**The data:**
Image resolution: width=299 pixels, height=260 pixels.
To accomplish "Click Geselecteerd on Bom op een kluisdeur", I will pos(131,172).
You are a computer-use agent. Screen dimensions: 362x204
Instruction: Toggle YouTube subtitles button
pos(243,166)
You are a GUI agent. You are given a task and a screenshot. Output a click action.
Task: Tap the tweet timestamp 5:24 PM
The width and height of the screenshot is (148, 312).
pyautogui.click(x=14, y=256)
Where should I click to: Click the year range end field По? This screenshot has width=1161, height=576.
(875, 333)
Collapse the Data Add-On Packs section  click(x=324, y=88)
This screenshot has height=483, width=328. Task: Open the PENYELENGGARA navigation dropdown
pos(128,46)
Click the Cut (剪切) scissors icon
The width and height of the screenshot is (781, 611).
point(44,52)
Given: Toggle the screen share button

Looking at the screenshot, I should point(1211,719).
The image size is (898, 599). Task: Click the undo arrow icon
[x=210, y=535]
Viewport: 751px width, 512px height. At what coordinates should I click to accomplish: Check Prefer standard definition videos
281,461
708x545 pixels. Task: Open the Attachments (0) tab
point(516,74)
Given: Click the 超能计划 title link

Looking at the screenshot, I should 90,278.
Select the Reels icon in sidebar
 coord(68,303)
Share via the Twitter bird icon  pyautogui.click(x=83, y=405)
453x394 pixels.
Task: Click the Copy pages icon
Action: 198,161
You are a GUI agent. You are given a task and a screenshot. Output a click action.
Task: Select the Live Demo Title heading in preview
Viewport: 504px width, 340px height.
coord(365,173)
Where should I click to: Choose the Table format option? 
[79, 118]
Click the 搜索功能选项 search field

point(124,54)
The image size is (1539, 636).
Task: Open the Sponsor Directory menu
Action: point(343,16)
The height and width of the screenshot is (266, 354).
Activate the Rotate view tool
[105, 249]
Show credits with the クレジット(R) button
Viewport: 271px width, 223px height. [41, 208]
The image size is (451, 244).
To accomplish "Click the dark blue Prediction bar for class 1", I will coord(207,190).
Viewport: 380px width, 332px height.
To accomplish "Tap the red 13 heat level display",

**Work order:** Word for word, repeat the records above.

**Response box:**
Image resolution: width=299 pixels, height=260 pixels.
To accomplish "Click Geselecteerd on Bom op een kluisdeur", I will pos(131,172).
You are a computer-use agent. Screen dimensions: 362x204
Instruction: Toggle YouTube subtitles button
pos(243,166)
You are a GUI agent. You are given a task and a screenshot. Output a click action.
Task: Tap the tweet timestamp 5:24 PM
The width and height of the screenshot is (148, 312).
pyautogui.click(x=14, y=256)
Where should I click to: Click the year range end field По? This screenshot has width=1161, height=576.
(875, 333)
Collapse the Data Add-On Packs section  click(x=324, y=88)
This screenshot has height=483, width=328. Task: Open the PENYELENGGARA navigation dropdown
pos(128,46)
Click the Cut (剪切) scissors icon
The width and height of the screenshot is (781, 611).
point(44,52)
Given: Toggle the screen share button

Looking at the screenshot, I should point(1211,719).
The image size is (898, 599). Task: Click the undo arrow icon
[x=210, y=535]
Viewport: 751px width, 512px height. At what coordinates should I click to accomplish: Check Prefer standard definition videos
281,461
708x545 pixels. Task: Open the Attachments (0) tab
point(516,74)
Given: Click the 超能计划 title link

Looking at the screenshot, I should 90,278.
Select the Reels icon in sidebar
 coord(68,303)
Share via the Twitter bird icon  pyautogui.click(x=83, y=405)
453x394 pixels.
Task: Click the Copy pages icon
Action: 198,161
You are a GUI agent. You are given a task and a screenshot. Output a click action.
Task: Select the Live Demo Title heading in preview
Viewport: 504px width, 340px height.
coord(365,173)
Where should I click to: Choose the Table format option? 
[79, 118]
Click the 搜索功能选项 search field

point(124,54)
The image size is (1539, 636).
Task: Open the Sponsor Directory menu
Action: point(343,16)
The height and width of the screenshot is (266, 354).
Activate the Rotate view tool
[105, 249]
Show credits with the クレジット(R) button
Viewport: 271px width, 223px height. [41, 208]
The image size is (451, 244).
To accomplish "Click the dark blue Prediction bar for class 1", I will coord(207,190).
Viewport: 380px width, 332px height.
To accomplish "Tap the red 13 heat level display",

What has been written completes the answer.